What is being asked: When a line in the listing contains the string "agent", pick it out and copy it.

Records provided:
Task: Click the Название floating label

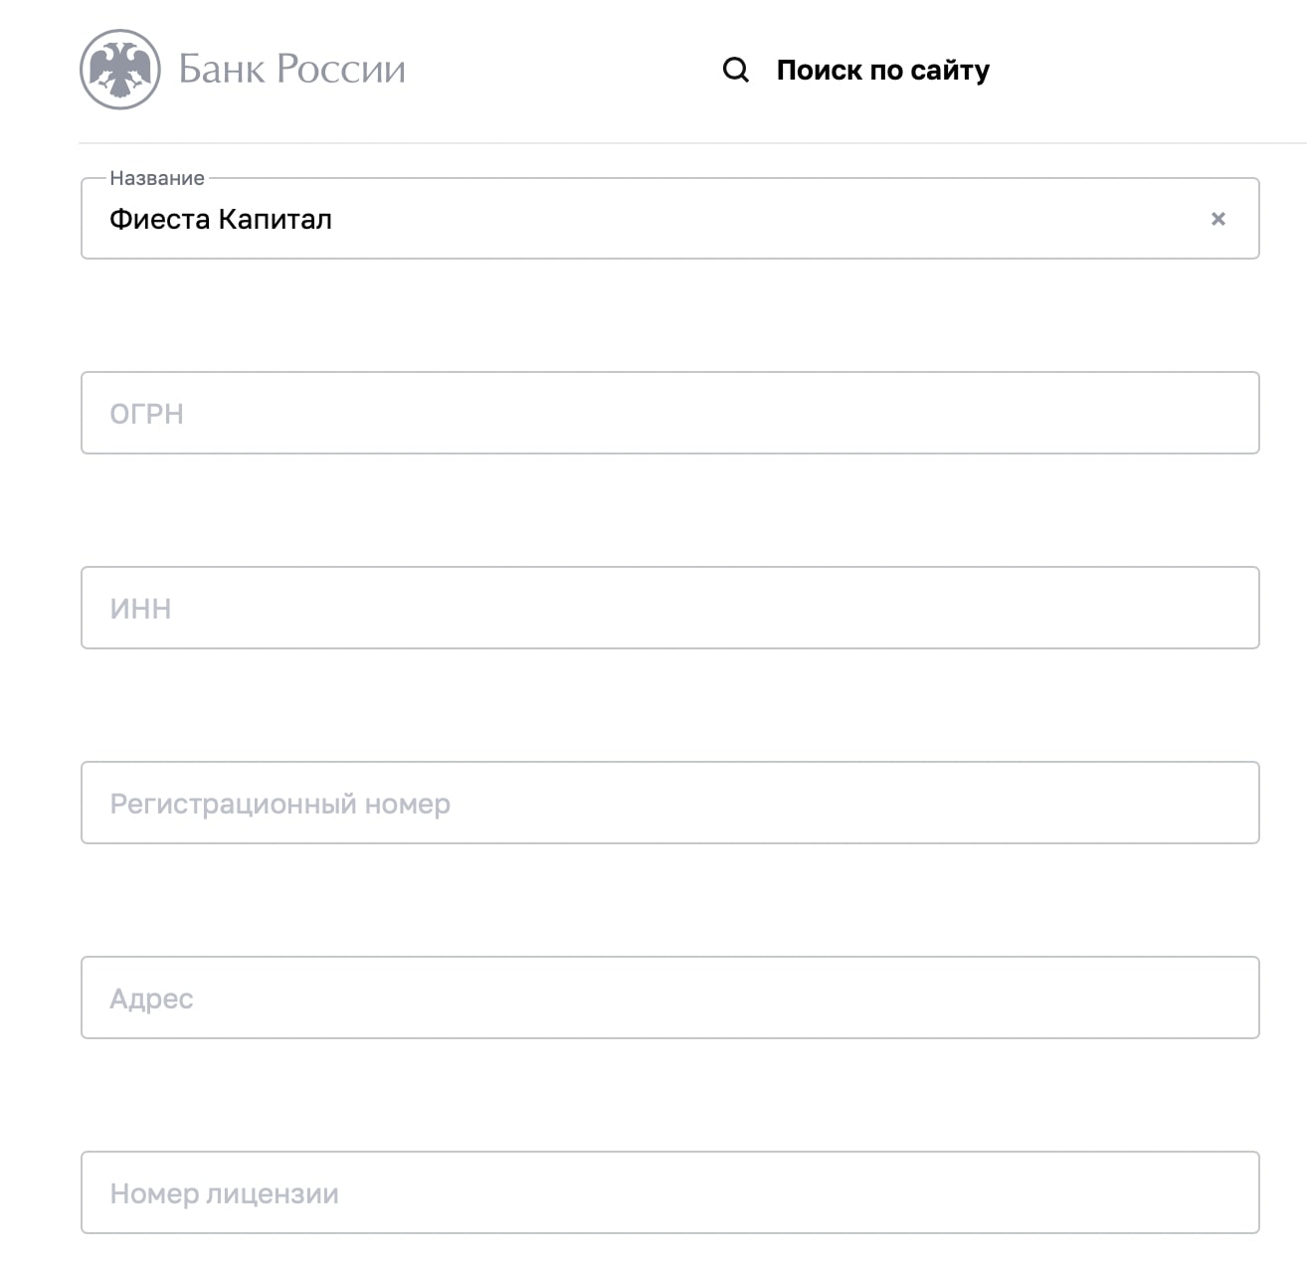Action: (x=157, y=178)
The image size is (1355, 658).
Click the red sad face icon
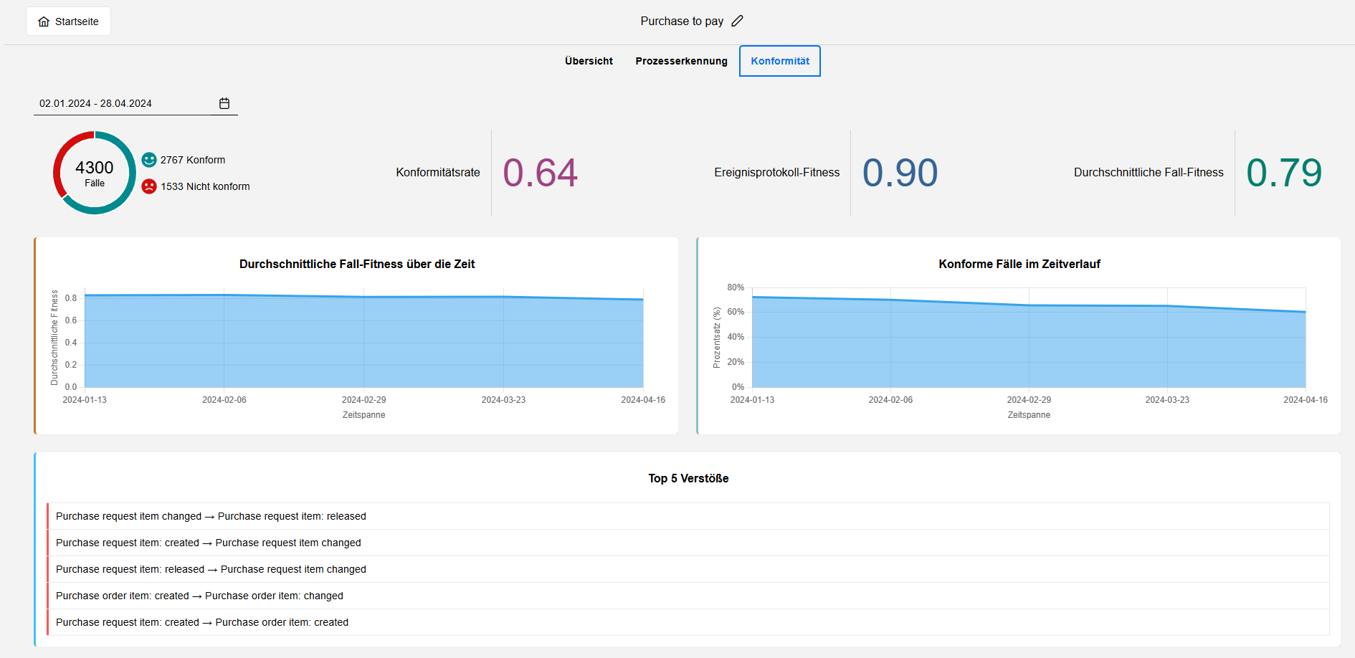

* * *

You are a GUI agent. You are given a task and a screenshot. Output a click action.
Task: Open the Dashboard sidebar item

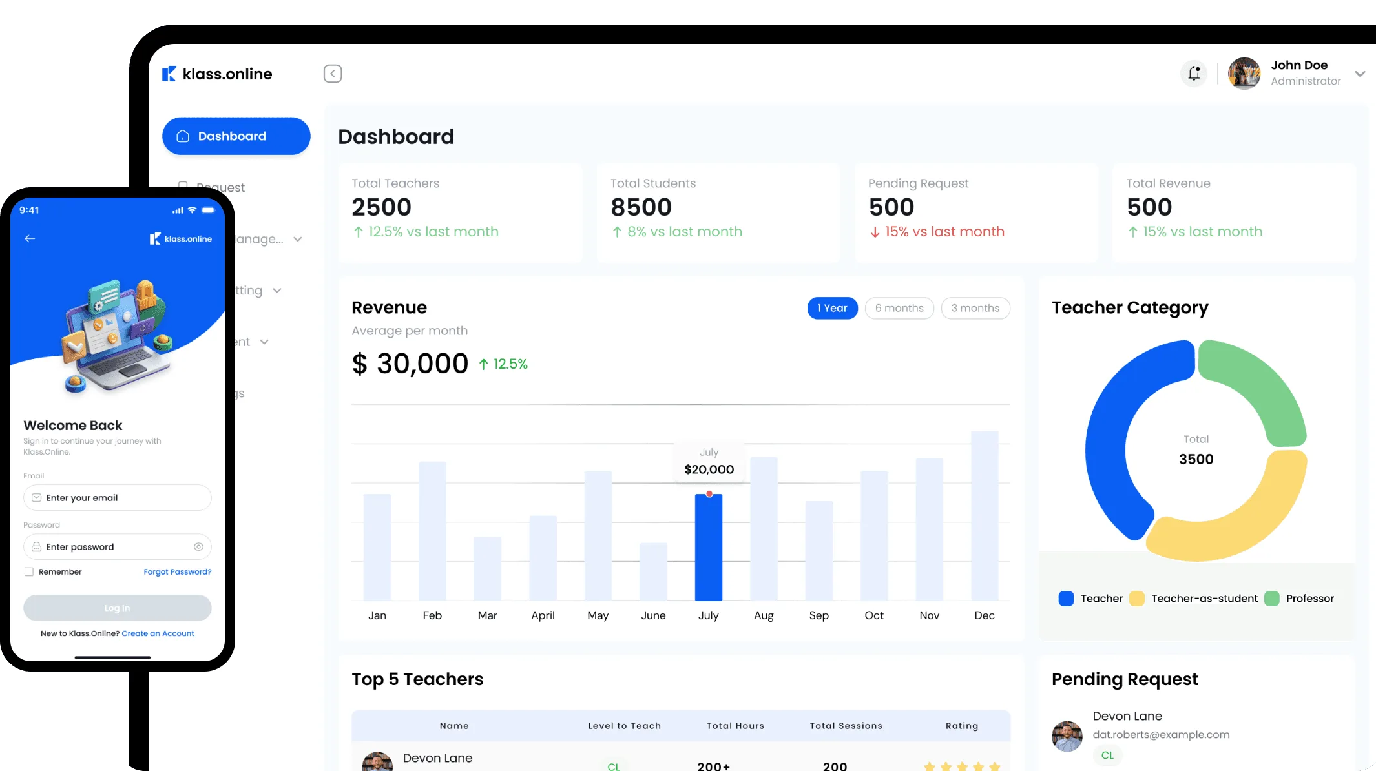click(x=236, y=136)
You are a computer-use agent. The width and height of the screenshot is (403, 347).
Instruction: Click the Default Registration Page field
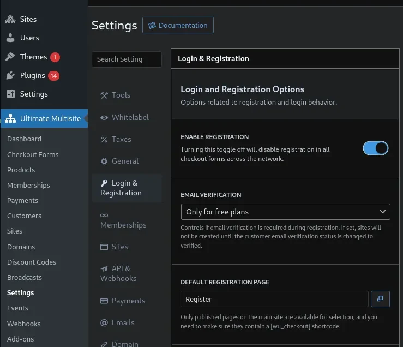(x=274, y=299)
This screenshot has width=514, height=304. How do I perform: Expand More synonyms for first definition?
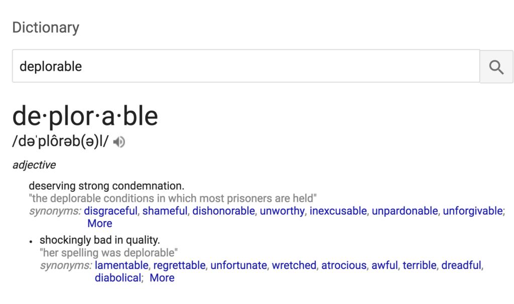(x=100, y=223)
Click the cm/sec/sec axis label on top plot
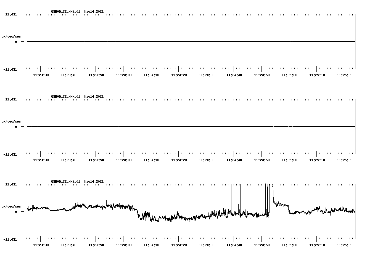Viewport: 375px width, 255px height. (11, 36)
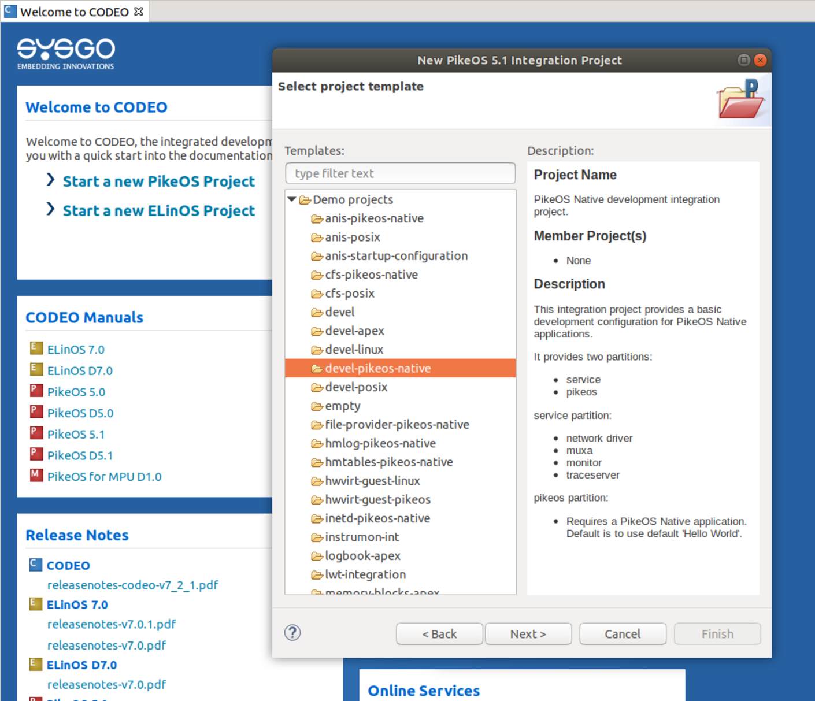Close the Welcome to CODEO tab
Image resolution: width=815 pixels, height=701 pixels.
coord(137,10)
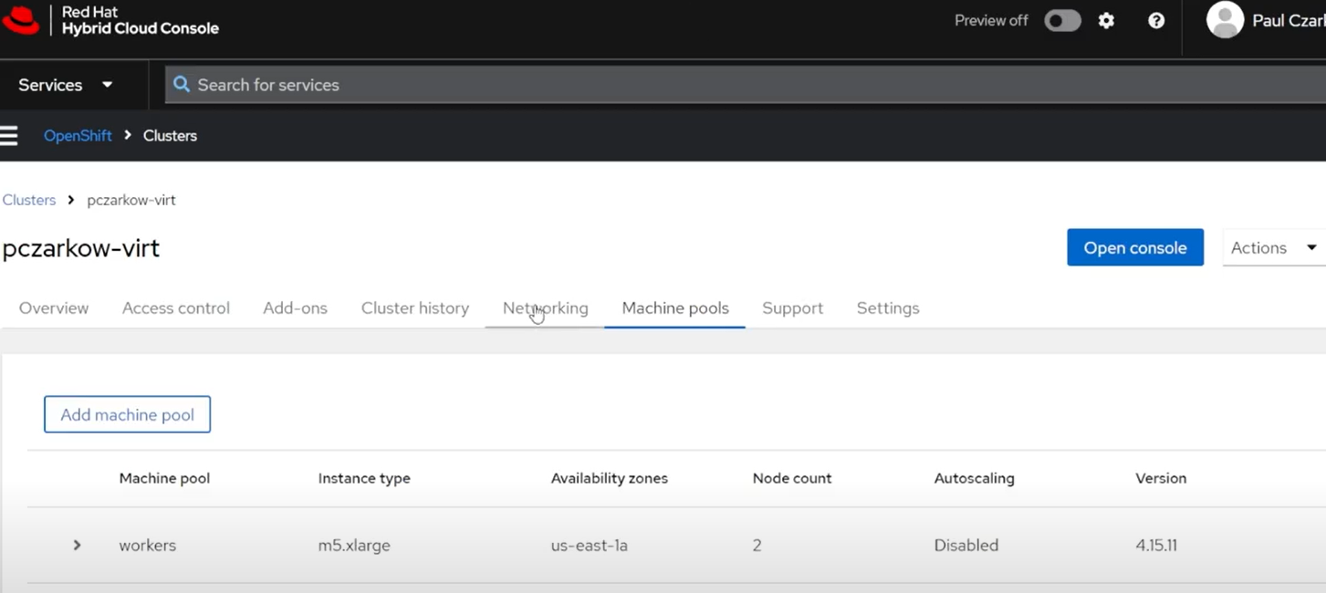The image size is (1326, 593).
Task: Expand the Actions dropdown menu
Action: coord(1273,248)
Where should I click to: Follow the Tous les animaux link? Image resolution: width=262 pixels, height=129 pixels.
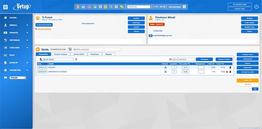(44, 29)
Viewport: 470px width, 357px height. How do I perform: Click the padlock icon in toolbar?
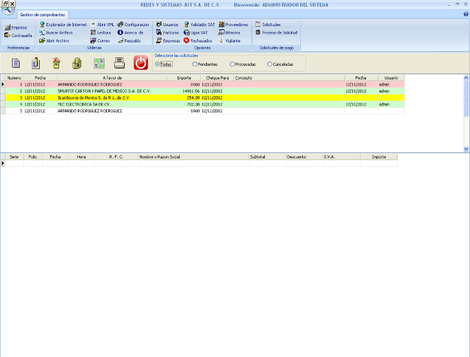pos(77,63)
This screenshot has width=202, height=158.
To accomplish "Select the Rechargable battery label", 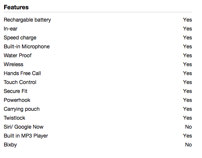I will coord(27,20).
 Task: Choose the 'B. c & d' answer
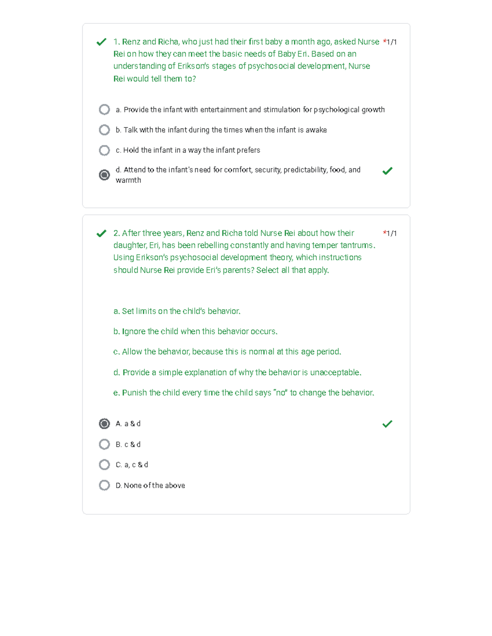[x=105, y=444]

Solution to the problem:
You are a GUI agent. You are given a task and a screenshot. Output a click action.
You are a computer-use agent. The width and height of the screenshot is (403, 347).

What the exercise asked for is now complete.